Amtrak is conducting high-speed rail tests with its Acela trains in the northeastern United States this week, with hopes of offering regular service of 160 mph (257 km/h) in the near future.
The initial test run was launched Monday night in New Jersey “where Amtrak is presently advancing design, engineering and other pre-construction activities for a $450 million project funded by the federal high-speed rail program,” according to a press release issued by the rail operator.
Amtrak is running the high speed test trains at 165 mph (265 km/h) in four routes covering more than 100 miles in Delaware, New Jersey, Rhode Island, Massachusetts and Maryland.
Amtrak says the test runs are being performed to “measure the interaction between the train and the track, rider quality and other safety factors.”
In the 46 states, Washington, DC and the three Canadian Provinces where Amtrak currently has routes, trains travel between 135 mph (217 km/h) to 150 mph (241 km/h. In contrast, trains in countries such as Spain and France operate at speeds up to 200 mph (320km/h) and the Shanghai Maglev Train in China can reach speeds of up to 268 mph (431 km/h).
The high-speed rail tests, which will continue into next week, are part of Amtrak’s ongoing efforts to expand its capacity of the Northeast Corridor (NEC) rail network. The company says it would like to provide more trains that operate at higher speeds, especially between Washington, DC and New York where ridership has increased dramatically over the past five years.
In the future, Amtrak would also like to develop the next generation high-speed rail (NextGen HSR), which will have trains that travel up to 220 mph (354 km/h).

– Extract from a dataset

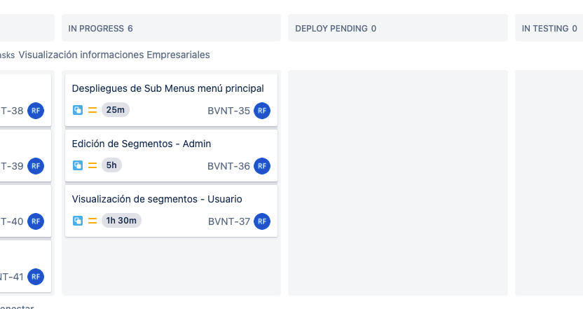Image resolution: width=583 pixels, height=309 pixels.
Task: Click the 5h time estimate badge
Action: click(111, 165)
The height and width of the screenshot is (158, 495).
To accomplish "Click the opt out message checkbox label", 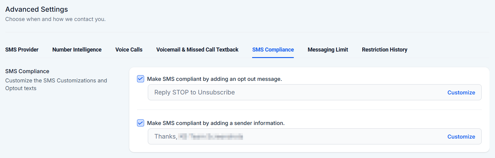I will point(214,79).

“The NEC region is America’s economic powerhouse and is facing a severe crisis with an aging and congested multi-modal transportation network that routinely operates at or near capacity in key segments. With an expected 30 percent population increase by 2050, we must move beyond mere preservation and rehabilitation of the current system to a new vision for expanded transportation capacity and growth,” said Amtrak president Joe Boardman.